Die Verhaltenstherapie ist seit den 80er Jahren in Deutschland als Psychotherapieverfahren anerkannt und die gesetzlichen Krankenkassen übernehmen in der Regel die Kosten bei bestimmten Indikationen wie Depressionen, Suchtproblemen, Angst-/Zwangserkrankungen sowie psychischen Problemen als Begleiterscheinung von chronischen Erkrankungen. Das setzt voraus, dass die Krankenkasse vor Beginn der Psychotherapie die Behandlung genehmigt, und ein freier Platz bei einem Psychotherapeuten zur Verfügung steht. Weil es zu wenig Psychotherapeuten gibt, müssen Patienten oft mehrere Monate auf einen freien Platz warten. Im Vorfeld der Therapie finden fünf probatorische Sitzungen bei einem Psychotherapeuten statt, die bei der Krankenkasse abgerechnet werden können.

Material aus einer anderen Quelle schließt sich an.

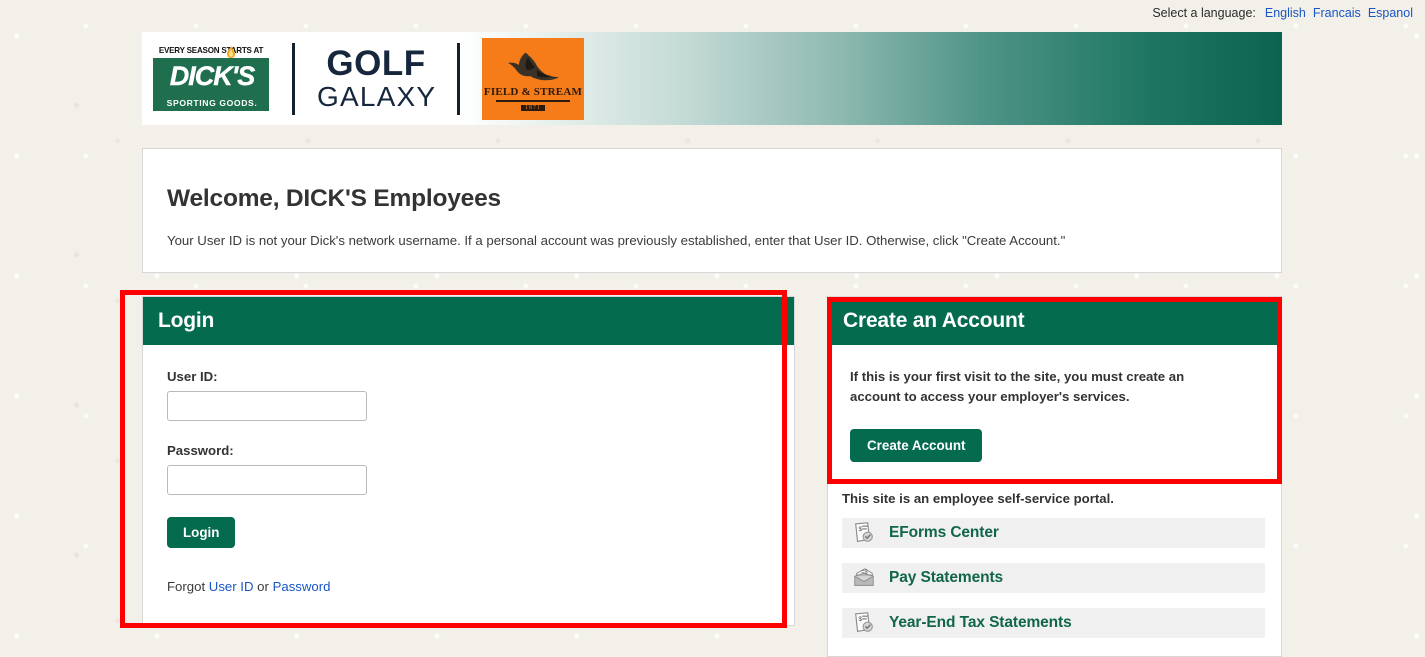 The width and height of the screenshot is (1425, 657). Describe the element at coordinates (186, 320) in the screenshot. I see `login-panel-title: Login` at that location.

Im Anschluss daran wird ein Antrag auf Kostenübernahme bei der Krankenkasse gestellt. Meistens ist dazu auch ein hausärztliches Gutachten notwendig, dass eine psychotherapeutischen Behandlung notwendig ist, weil die Beschwerden nicht körperlicher, sondern rein psychischer Natur sind. Die Krankenkasse prüft den Antrag und entscheidet dann, ob sie die Kosten für die Verhaltenstherapie genehmigt wird.

Manchmal werden die Kosten auch von Privatversicherern übernommen. Hier kommt es darauf an, ob der Patient einen Vertrag abgeschlossen hat, der Kosten für eine Psychotherapie beinhaltet.

Risiken, Gefahren und Nebenwirkungen

Eine Verhaltenstherapie ist eher kurzzeitig ausgelegt und für schwere psychische Störungen nur bedingt geeignet. Darüber hinaus müssen Patienten ein gewisses Maß an psychischer Stabilität mitringen und sehr viel Eigeninitiative. Für schizoide Patienten ist sie daher weniger empfehlenswert, weil diese vor Beginn einer Psychotherapie oft erst medikamentös eingestellt werden müssen. Zur Behandlung von schweren Traumata und Vergangenheitsbewältigung ist sie auch nicht so gut geeignet. Vor Beginn einer Verhaltenstherapie sollte geprüft werden, ob sie angesichts der vorliegenden Beschwerden das geeignete Verfahren ist und ob das erarbeitete Verhalten im Falle schwerer Depressionen auch nach Absetzen der Medikamente noch wirksam ist.

Quellen

  • Faller, H. & Lang, H.: Medizinische Psychologie und Soziologie, Springer Verlag, 2010
  • Payk, T., Brüne, M.: Checkliste Psychiatrie und Psychotherapie. Thieme, Stuttgart 2013
  • Dilling, H. & Freyberger, H.J.: Taschenführer zur ICD-10-Klassifikation psychischer Störungen, Huber Verlag, 6. Auflage 2012

Dieser Artikel wurde unter Maßgabe der aktuellen medizinischen Fachliteratur und fundierter wissenschaftlicher Quellen verfasst.